Virility at Home
River Ellen MacAskill
Death of Workers Whilst Building Skyscrapers
A stunning book, with a typewriter effect on beautifully printed paper, Virility at Home is a highly addictive read, a long-form poem, traversing multiple landscapes, both natural and built up: this is a raw, close look at the social and political realities of living in the past year, both as individuals and communally with humans and the more-than-human.
The opening line ‘I wake up’ motions to the day-long constraint of the poem, immediately giving a heady feeling to the pamphlet in its hot spring Glasgow lockdown surroundings, as claustropia, body dysphoria, the need for escape and a re-imagining of the world, mixes with moments of bliss, gratitude, beauty and desire: ‘the euphoria comes in deep waves and then//the undertow of dread catches my knee.’ The stream-of-consciousness swerve of the language is held together with a distinct voice, repeatedly jolted by the unrelenting rhythms of everyday capitalist reality: ‘inbox goes ping! ping! ping!’, a startling awakening to the tight boundaries we are held within.

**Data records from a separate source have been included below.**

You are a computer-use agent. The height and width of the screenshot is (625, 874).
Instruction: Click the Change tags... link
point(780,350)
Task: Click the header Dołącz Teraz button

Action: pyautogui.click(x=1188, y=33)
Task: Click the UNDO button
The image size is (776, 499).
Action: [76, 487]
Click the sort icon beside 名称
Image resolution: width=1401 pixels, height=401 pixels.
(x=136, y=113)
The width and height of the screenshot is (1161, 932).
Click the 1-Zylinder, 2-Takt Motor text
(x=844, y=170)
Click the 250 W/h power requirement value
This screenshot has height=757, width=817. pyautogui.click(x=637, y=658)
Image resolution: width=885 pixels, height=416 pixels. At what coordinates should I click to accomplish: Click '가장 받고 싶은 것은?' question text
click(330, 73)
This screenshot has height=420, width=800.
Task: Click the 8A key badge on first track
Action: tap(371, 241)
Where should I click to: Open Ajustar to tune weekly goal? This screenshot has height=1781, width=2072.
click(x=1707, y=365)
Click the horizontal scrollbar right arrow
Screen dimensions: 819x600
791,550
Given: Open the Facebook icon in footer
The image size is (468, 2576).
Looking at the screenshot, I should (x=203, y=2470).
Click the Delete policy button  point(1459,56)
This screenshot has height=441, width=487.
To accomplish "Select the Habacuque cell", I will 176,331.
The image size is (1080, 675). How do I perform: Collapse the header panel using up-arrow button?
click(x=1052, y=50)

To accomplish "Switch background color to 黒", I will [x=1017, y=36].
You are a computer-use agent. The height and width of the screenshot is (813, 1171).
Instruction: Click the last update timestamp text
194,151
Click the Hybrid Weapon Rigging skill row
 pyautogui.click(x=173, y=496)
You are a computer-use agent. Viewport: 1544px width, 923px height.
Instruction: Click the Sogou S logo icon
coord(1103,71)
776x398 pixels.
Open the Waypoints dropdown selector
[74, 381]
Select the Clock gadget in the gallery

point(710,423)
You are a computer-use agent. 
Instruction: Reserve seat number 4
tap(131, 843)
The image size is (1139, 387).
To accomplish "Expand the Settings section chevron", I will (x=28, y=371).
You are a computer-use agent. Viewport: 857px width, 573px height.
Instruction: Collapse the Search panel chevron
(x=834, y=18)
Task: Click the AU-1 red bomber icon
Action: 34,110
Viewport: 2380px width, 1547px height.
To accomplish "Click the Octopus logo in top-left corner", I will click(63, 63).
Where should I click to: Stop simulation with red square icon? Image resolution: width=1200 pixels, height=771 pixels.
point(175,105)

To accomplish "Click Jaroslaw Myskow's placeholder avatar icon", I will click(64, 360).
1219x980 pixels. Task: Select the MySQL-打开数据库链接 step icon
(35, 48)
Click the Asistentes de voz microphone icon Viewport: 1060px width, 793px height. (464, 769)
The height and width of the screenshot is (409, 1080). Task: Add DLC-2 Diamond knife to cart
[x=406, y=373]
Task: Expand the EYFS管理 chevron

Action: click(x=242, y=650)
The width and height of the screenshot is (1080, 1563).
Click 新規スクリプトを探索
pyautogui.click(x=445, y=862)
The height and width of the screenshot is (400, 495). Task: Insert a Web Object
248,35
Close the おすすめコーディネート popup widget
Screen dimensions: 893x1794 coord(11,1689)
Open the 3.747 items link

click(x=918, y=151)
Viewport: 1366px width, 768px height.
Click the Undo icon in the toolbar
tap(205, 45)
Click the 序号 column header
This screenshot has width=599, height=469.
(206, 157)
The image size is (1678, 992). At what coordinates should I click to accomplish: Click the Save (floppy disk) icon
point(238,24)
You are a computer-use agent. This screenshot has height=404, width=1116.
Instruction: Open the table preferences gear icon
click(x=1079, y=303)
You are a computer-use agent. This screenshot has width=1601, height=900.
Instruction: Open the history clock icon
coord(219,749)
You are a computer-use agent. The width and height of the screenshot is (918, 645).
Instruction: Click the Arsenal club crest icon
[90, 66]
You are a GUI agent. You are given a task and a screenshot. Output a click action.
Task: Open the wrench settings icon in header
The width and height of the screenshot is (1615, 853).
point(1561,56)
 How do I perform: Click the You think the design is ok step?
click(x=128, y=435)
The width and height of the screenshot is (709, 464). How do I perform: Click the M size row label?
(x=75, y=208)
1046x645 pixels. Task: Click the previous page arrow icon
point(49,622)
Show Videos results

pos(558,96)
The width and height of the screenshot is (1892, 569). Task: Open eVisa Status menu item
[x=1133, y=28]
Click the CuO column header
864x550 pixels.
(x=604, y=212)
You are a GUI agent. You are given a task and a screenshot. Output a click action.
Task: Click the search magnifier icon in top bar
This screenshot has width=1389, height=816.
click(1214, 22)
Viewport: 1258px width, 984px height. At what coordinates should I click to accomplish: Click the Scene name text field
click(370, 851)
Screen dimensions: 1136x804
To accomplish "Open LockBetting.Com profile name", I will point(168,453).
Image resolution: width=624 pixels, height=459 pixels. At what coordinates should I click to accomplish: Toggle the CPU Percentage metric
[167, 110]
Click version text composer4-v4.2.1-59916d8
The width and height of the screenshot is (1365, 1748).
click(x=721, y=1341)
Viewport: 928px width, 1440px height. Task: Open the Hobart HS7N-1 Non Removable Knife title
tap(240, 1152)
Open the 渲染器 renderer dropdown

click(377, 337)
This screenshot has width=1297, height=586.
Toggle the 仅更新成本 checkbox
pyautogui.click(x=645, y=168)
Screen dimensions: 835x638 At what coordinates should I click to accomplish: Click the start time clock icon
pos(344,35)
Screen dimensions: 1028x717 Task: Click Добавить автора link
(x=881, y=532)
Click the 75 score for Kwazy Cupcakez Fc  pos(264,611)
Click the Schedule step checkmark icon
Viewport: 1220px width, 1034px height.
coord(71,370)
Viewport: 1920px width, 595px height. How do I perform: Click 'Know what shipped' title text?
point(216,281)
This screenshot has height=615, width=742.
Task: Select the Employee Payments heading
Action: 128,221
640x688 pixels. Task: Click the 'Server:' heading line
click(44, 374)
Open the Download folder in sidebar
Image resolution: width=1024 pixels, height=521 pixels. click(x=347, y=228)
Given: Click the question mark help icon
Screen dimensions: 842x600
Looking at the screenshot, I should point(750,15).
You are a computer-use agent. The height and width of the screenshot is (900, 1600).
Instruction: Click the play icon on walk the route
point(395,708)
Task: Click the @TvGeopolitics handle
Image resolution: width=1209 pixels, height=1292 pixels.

The poem echoes Eileen Myles’ statement: ‘A Poems Says I Want’, not only in its explicit language: ‘I want a hormone for electricity/hormone for virility/hormone for telekinetic wealth distribution//just wake and crave that sweet prescription’, but also in the undercurrent of emotion, deeply felt throughout its structural movement; a reaching towards and beyond, filled with a wonderfully intense clarity.